#### SUPPLIED DATA
— START —

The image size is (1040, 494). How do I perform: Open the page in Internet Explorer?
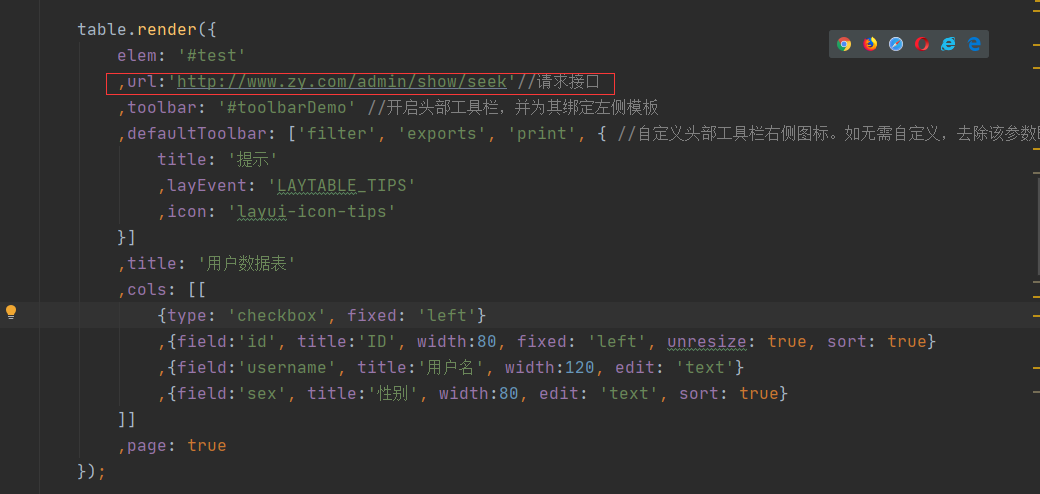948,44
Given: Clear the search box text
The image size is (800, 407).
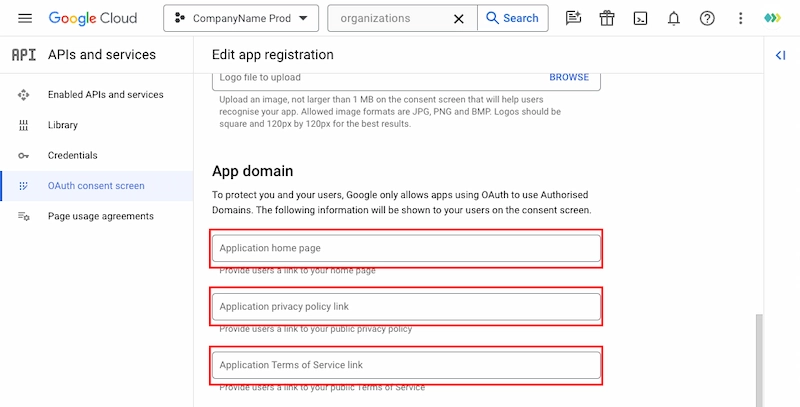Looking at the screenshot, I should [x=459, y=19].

— END —
— START —

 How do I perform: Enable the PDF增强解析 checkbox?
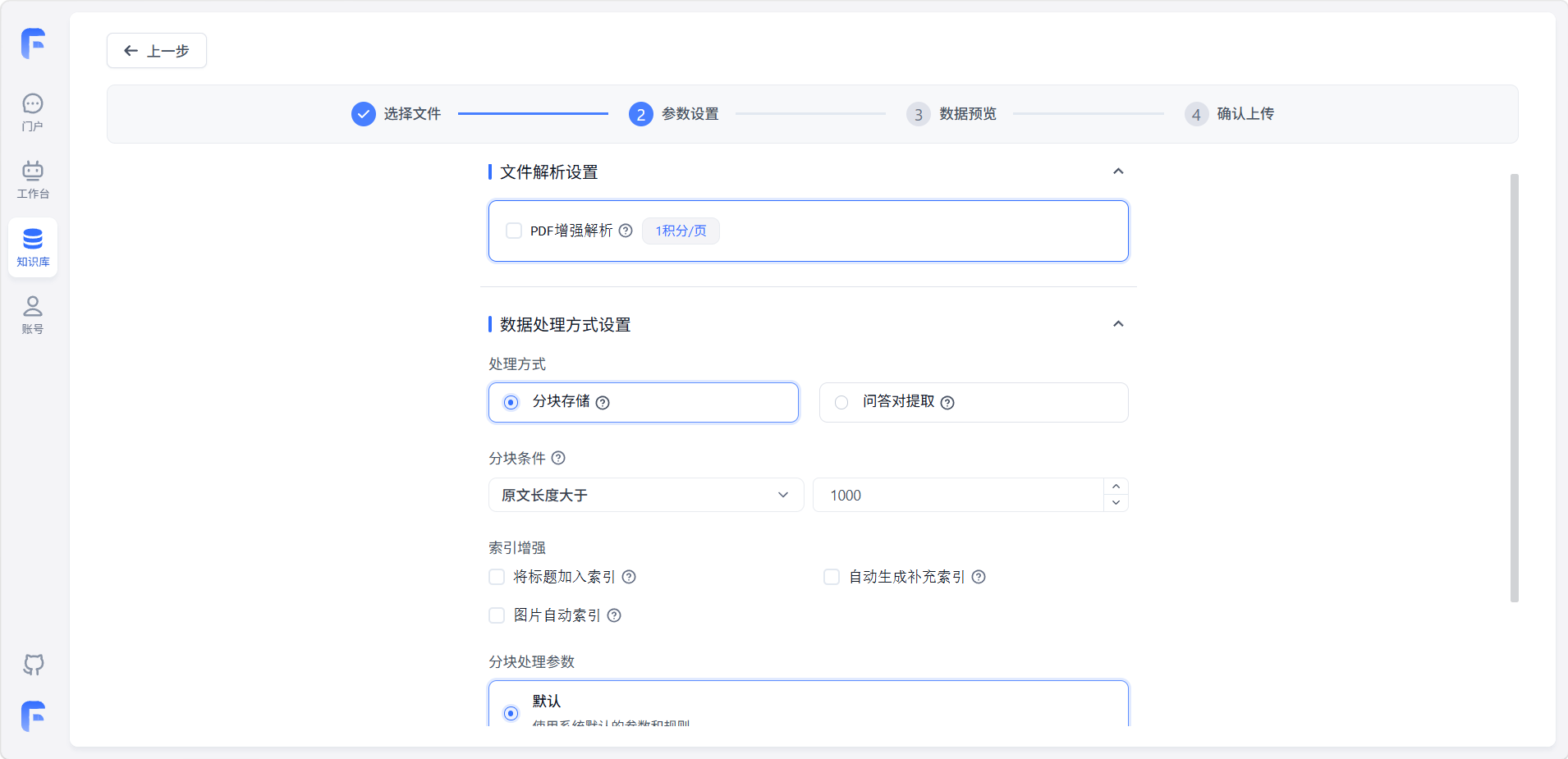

— END —
— START —

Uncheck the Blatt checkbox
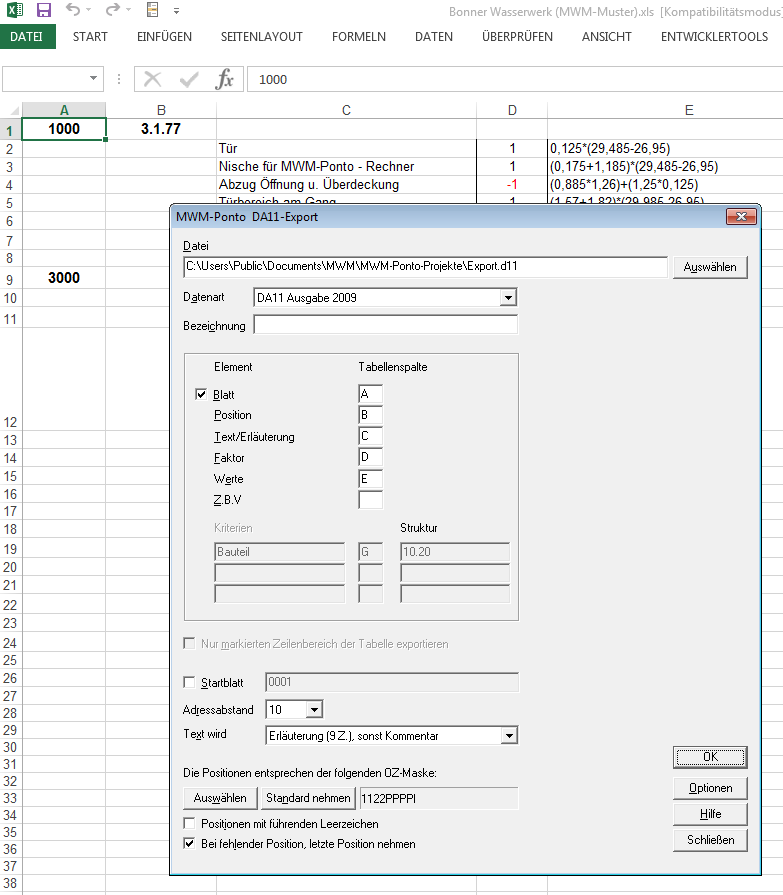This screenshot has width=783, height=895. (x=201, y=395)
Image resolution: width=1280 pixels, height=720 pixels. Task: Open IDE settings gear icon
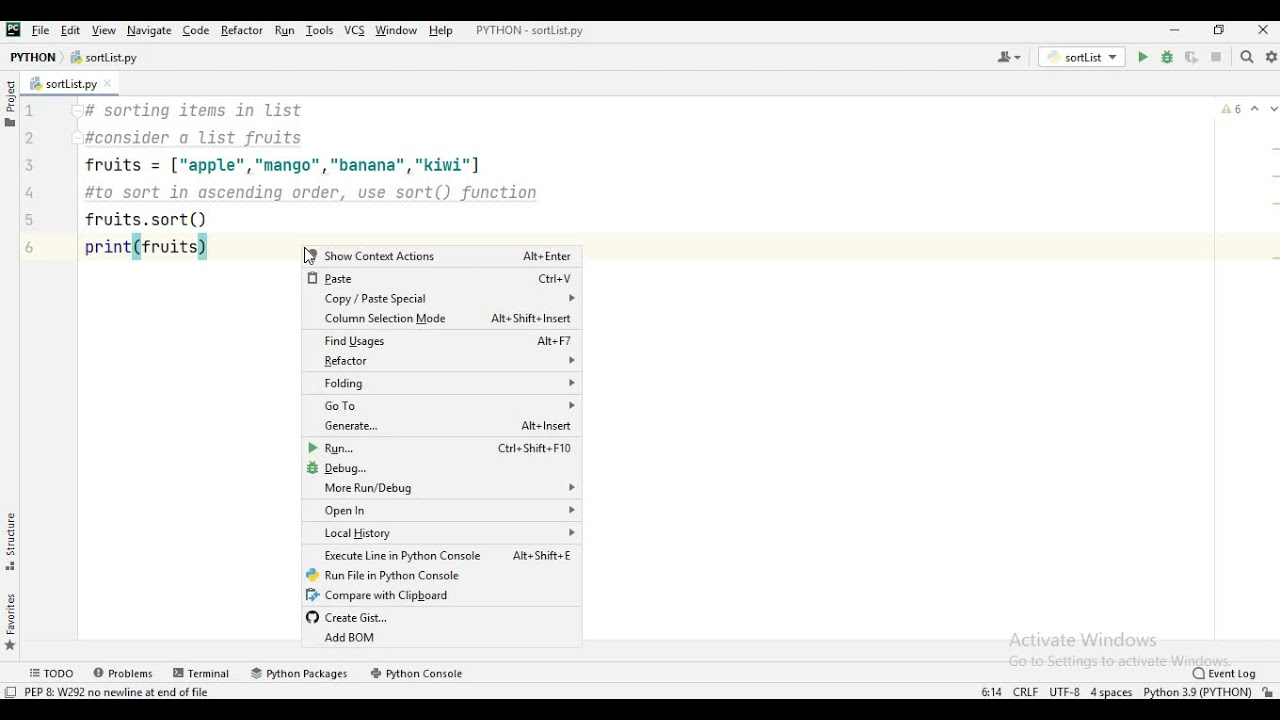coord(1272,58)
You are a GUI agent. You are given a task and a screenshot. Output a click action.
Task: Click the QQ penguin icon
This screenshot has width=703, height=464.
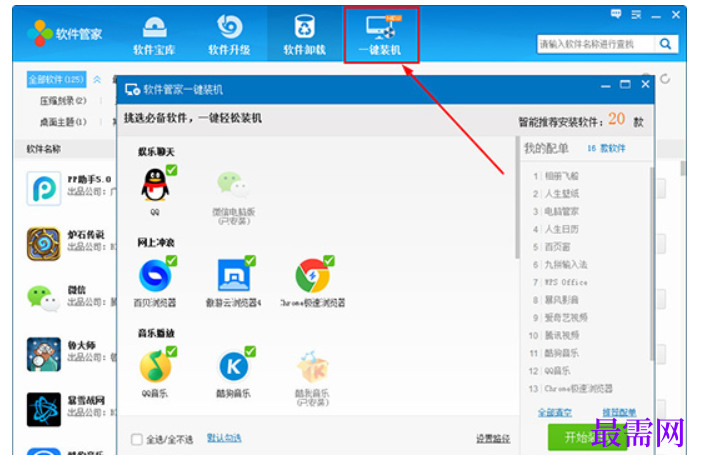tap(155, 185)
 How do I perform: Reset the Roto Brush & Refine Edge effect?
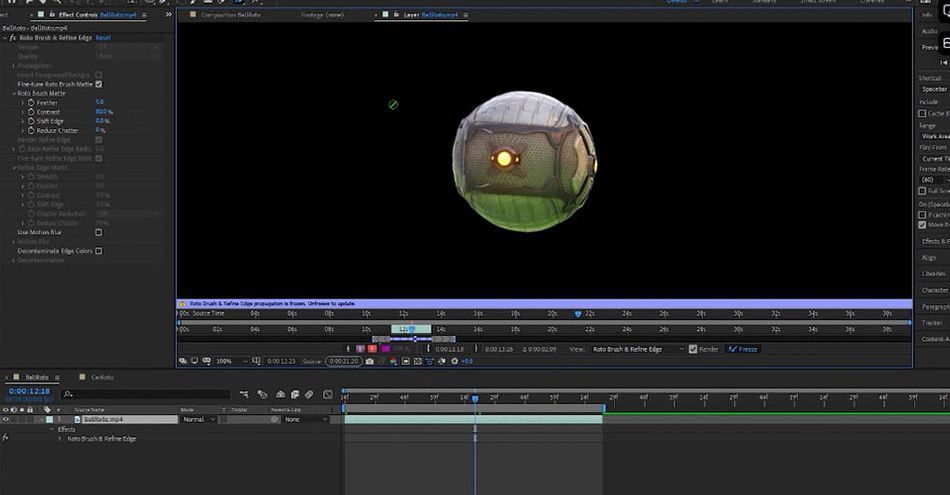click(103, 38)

— END —

#### TASK REQUIREMENTS
Render the lines of the rows above as a Markdown table with columns "No." and "Line text", starting at the line containing "You are a GUI" and ending at the line containing "click(103, 38)", both included, with blank lines skipped. Omit the pictures from the table.

#### EXERCISE OUTPUT
| No. | Line text |
|---|---|
| 1 | You are a GUI agent. You are given a task and a screenshot. Output a click action. |
| 2 | Task: Click the QQ penguin icon |
| 3 | This screenshot has width=703, height=464. |
| 4 | tap(155, 185) |
| 5 |  How do I perform: Reset the Roto Brush & Refine Edge effect? |
| 6 | click(103, 38) |